WASHINGTON – A solid majority of Americans see Japan as an important security and trade partner, a recent survey by the Chicago Council on Global Affairs, a U.S. think, showed.
The survey found that 78 percent of Americans believe relations with Japan strengthen U.S. national security, exceeding the percentage of respondents who believe the same for other U.S. allies listed, such as Germany and South Korea, at 75 percent and 70 percent, respectively.
It showed that 57 percent of respondents believe the United States should increase or maintain its military forces in Japan, compared with 40 percent who answered that the United States should reduce or withdraw its forces from the country.
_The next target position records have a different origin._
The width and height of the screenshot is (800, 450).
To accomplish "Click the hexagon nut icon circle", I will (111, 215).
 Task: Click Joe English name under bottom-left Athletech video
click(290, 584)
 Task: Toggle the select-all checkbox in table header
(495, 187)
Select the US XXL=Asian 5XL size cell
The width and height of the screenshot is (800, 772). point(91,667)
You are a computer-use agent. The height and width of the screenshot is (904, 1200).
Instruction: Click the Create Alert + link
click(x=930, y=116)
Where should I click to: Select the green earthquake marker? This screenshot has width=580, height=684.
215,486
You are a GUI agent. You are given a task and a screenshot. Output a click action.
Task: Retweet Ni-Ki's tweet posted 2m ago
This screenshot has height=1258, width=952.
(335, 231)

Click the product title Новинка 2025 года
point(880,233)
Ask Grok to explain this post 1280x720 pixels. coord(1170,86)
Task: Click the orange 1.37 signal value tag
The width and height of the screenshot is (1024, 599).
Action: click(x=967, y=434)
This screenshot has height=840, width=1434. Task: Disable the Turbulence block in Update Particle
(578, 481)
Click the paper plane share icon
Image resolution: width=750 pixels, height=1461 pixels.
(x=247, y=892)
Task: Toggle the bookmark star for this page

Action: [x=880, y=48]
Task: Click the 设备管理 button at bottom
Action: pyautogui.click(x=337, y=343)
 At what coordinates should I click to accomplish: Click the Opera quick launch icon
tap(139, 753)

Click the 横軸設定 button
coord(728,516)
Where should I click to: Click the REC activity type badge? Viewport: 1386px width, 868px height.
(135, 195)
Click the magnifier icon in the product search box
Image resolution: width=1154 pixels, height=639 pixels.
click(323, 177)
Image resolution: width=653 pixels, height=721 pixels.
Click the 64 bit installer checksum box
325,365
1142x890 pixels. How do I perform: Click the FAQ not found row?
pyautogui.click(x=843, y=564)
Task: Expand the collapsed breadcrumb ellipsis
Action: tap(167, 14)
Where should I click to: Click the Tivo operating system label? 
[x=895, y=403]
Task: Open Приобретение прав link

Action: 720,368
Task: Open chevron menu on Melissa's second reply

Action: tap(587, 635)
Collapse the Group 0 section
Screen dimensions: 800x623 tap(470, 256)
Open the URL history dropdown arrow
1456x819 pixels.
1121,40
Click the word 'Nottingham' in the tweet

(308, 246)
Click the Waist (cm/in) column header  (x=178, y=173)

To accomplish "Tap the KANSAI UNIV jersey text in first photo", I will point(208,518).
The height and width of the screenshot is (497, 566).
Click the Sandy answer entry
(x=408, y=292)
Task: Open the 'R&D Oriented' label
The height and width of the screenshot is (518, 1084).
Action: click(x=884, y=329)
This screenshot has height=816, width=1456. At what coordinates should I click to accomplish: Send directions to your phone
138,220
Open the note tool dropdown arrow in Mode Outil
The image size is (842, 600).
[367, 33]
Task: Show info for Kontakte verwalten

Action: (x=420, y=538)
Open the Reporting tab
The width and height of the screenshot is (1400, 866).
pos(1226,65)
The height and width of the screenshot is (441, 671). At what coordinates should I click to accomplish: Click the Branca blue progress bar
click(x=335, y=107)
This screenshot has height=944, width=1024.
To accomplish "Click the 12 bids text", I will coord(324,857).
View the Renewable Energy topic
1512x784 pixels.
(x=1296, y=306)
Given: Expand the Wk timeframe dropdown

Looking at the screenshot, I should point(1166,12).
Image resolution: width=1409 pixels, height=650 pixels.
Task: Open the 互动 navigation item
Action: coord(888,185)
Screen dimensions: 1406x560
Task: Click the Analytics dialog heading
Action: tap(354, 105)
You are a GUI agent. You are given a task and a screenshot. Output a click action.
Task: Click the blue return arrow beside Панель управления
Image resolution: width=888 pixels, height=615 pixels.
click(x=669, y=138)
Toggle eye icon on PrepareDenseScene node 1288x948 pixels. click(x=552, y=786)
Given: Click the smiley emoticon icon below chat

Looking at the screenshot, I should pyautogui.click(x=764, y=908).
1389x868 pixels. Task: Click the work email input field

In a question on trade relations, 87 percent of respondents said they favor engaging in trade with Japan, tied with Germany for the most favored trade partner among the countries listed in the survey.
On the use of military force by Washington, 55 percent of respondents opposed using U.S. troops in the event that China initiates a military conflict with Japan over disputed islands, an apparent reference to the Senkakus in the East China Sea.
On the other hand, 70 percent of respondents supported the use of U.S. military force to stop Iran from obtaining nuclear weapons, while 58 percent responded in favor of using it to defend South Korea if North Korea invades.
The survey was conducted June 7 to 20, covering 2,059 respondents. The results were released on Friday.